= Paul Berendt =

American politician

Paul Berendt served as chairman of the Washington State Democratic Party from January 1995 to January 2006. He was the longest serving state Democratic Party chairman in the nation at the time he stepped down from his post.

Active in the Democratic National Committee, Berendt served as Vice Chair for the West of the Association of State Democratic Chairs and as a member of the DNC's Credentials Committee.

During Berendt's tenure as chairman, Democrat Christine Gregoire became governor after a heavily fought election. She won the election by 129 votes after three counts and multiple lawsuits.

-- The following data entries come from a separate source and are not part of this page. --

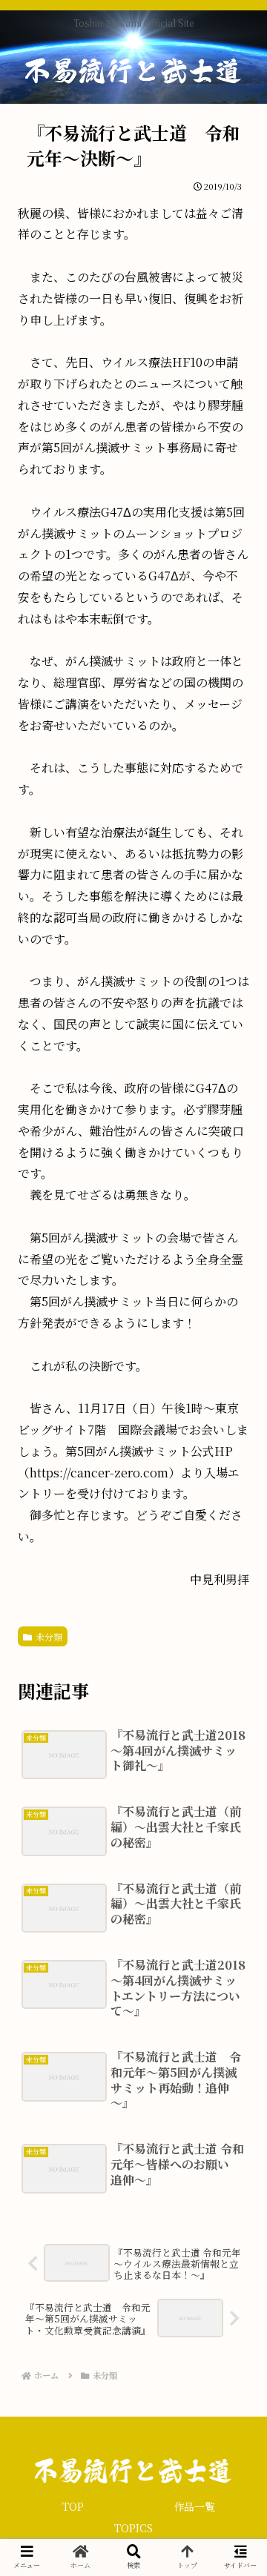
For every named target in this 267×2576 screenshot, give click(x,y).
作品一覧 (194, 2506)
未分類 (49, 1636)
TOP (73, 2506)
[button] (230, 1751)
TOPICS (133, 2527)
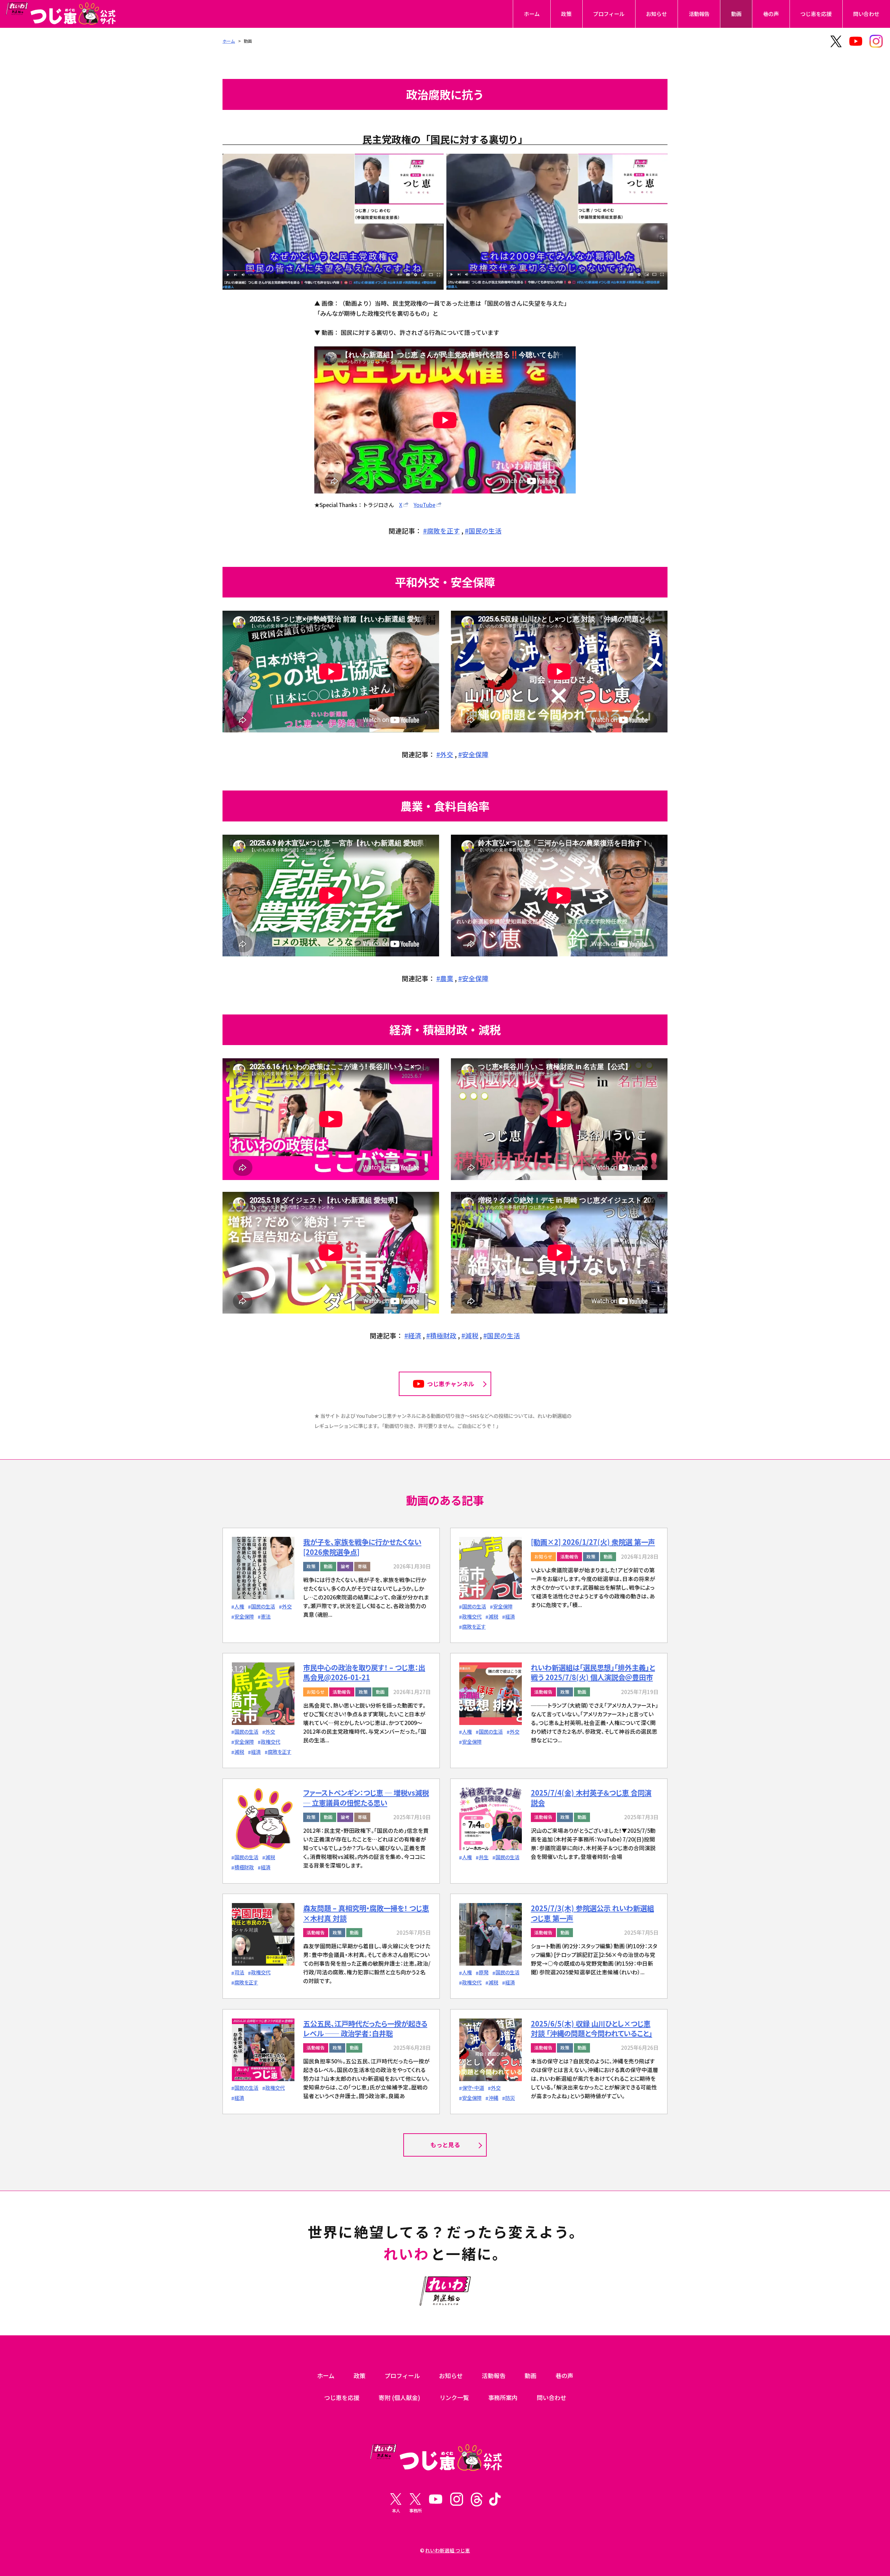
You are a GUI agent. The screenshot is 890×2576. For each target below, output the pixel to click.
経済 (510, 1616)
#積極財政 (441, 1335)
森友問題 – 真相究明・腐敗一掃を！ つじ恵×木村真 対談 (366, 1913)
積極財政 (244, 1867)
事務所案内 (503, 2397)
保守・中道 (473, 2087)
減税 (493, 1616)
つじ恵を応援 (816, 13)
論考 (345, 1566)
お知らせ (656, 13)
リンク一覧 (454, 2397)
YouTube (424, 504)
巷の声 (771, 13)
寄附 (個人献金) (399, 2397)
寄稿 (362, 1566)
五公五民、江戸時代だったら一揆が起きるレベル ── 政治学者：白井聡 (365, 2028)
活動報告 (699, 13)
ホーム (532, 13)
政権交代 (472, 1616)
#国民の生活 (483, 530)
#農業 (444, 978)
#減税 (469, 1335)
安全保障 (244, 1616)
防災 (510, 2097)
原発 (483, 1972)
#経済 (412, 1335)
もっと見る (445, 2144)
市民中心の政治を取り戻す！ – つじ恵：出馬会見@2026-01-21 (364, 1672)
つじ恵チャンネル (450, 1383)
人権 (239, 1606)
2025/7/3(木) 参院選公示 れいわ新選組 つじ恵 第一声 (592, 1913)
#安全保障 (473, 754)
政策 (566, 13)
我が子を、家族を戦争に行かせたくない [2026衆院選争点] (362, 1546)
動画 (736, 13)
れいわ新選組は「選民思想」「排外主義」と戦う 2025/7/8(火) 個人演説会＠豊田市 (593, 1672)
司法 (239, 1972)
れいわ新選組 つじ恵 (447, 2550)
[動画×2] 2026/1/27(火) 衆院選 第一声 (593, 1541)
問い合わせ (866, 13)
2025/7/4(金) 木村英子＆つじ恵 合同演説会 (591, 1797)
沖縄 (493, 2097)
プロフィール (608, 13)
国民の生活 (263, 1606)
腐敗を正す (474, 1626)
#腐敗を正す (441, 530)
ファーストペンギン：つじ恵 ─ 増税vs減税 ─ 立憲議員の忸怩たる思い (366, 1797)
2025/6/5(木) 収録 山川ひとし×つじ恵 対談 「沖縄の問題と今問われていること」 (591, 2028)
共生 (483, 1857)
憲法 (265, 1616)
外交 (287, 1606)
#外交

Additionally, the state Democratic Party, along with the Republicans and Libertarians, sued and overturned the state's former blanket primary election system after the United States Supreme Court found California's similar system unconstitutional in California Democratic Party v. Jones. They also successfully fought the implementation of a Louisiana-style "top two" primary, in which the top two vote-getters, regardless of party, would advance to the general election.

During Berendt's tenure, Washington State Democrats had the best record of any state party in the nation of getting Democratic candidates elected, including US Senator Maria Cantwell. Democrats also won four Congressional seats plus majorities in both houses of the Washington State Legislature.

Under Berendt's leadership, Washington became the only state in US history to elect two women senators and a woman governor. During his tenure, Washington had the most women serving in the state legislature of any state.

The party has developed a larger, more complex staff organization which includes professional database, Web design, fundraising, field, and compliance professionals, as well as a one-of-a-kind voter file database. It is the only state voter file that can be accessed by grassroots precinct workers.

The grassroots of the party has been rebuilt resulting in the addition of thousands of precinct committee workers to its membership in the past decade.

Paul Berendt is now Senior Vice President at Strategies 360, a Seattle-based strategic communications firm.